Problem: We built two versions of a feature. Which is better?

Instead of beta testing with users, pit them against each other in ORC.

Solution¶

# Version A: Current implementation
current = Warrior(
    name="FeatureA-Current",
    llm_client=...,
    system_prompt="""Implement the feature using the current approach:
single database query, real-time updates.""",
    domains=["feature_implementation"],
)

# Version B: Proposed implementation
proposed = Warrior(
    name="FeatureB-Proposed",
    llm_client=...,
    system_prompt="""Implement the feature using the proposed approach:
caching layer, eventual consistency.""",
    domains=["feature_implementation"],
)

elder = Elder(judge=LLMJudge(
    llm,
    criteria=[
        "Performance",
        "Maintainability",
        "User Experience",
        "Scalability",
    ],
))

arena = TheArena(warriors=[current, proposed], elder=elder)

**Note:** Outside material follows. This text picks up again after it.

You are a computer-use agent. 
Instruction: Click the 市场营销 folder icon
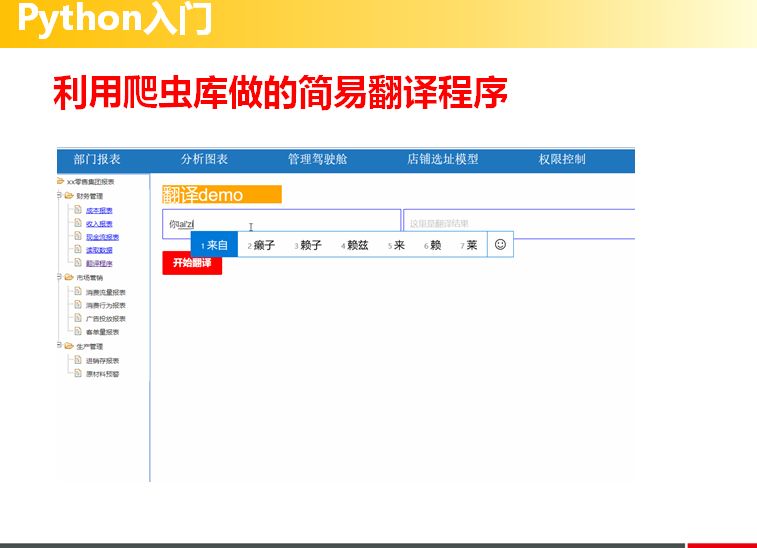[69, 277]
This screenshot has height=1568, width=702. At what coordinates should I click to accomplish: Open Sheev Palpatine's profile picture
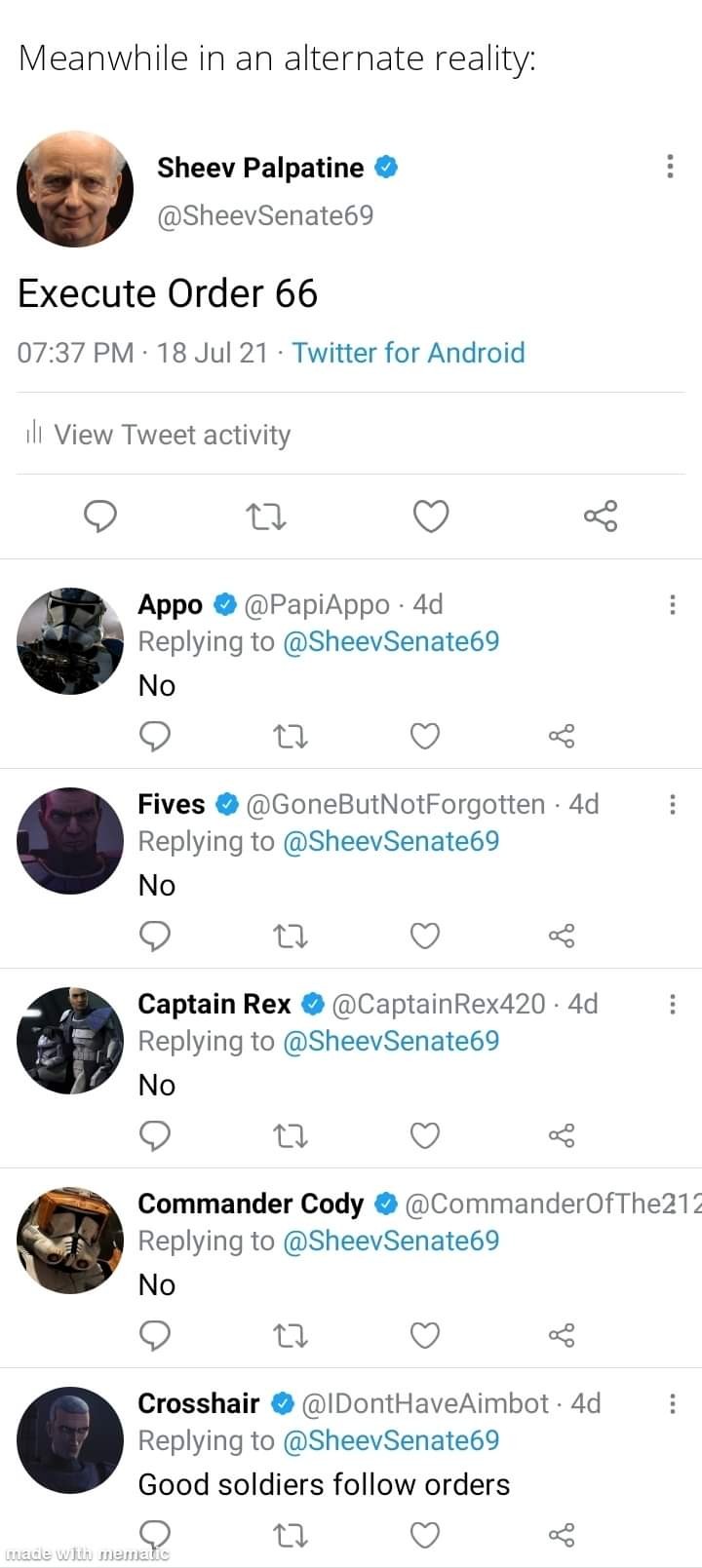[75, 189]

# Test cases (user scenarios)
scenarios = [
    "100 concurrent users...",
    "10,000 user dataset...",
    "Mobile client use case...",
    "Offline then online scenario...",
]

for scenario in scenarios:
    result = await arena.battle(scenario)
    print(f"{scenario} -> Winner: {result.winner}")

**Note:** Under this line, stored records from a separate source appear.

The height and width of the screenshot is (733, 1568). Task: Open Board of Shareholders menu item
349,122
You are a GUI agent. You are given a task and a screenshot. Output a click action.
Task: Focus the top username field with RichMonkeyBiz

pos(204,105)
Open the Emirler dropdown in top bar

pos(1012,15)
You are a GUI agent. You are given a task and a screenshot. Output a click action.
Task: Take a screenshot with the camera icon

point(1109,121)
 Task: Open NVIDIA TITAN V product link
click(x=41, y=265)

# Leaderboard tells you which is better overall
winner = arena.get_leaderboard("feature_implementation")[0]["agent"]
print(f"Deploy: {winner}")

Benefit¶

Quick decisions — No beta testing, get answer in minutes
Objective comparison — Judge compares fairly
Cheap — Running LLM scenarios costs less than beta
Repeatable — Run again with new scenarios

Which Use Case Is For You?¶

Use Case	Goal	Tools	Effort
Model Selection	Find best LLM	Multiple LLM providers + LLMJudge	Low
Prompt Engineering	Find best prompt	One LLM + custom prompts	Low
Agent Routing	Auto-route to best agent	Multi-domain arena	Medium
Research	Study multi-agent dynamics	Custom agents + metrics	High
Feature A/B Testing	Compare implementations	Domain-specific agents	Medium

General Recipe¶

Identify the competition — What are you comparing? (Models, prompts, agents, implementations)
Create Warriors — One for each option
Create Elder judge — Aligned with your evaluation criteria
Run trials — On your real tasks/scenarios
Read leaderboard — Clear winner emerges
Deploy or iterate — Act on the results

Next Steps¶

Pick a use case above
Follow the pattern
Adapt for your domain
See results in minutes

ORC makes multi-agent competition simple, fast, and objective.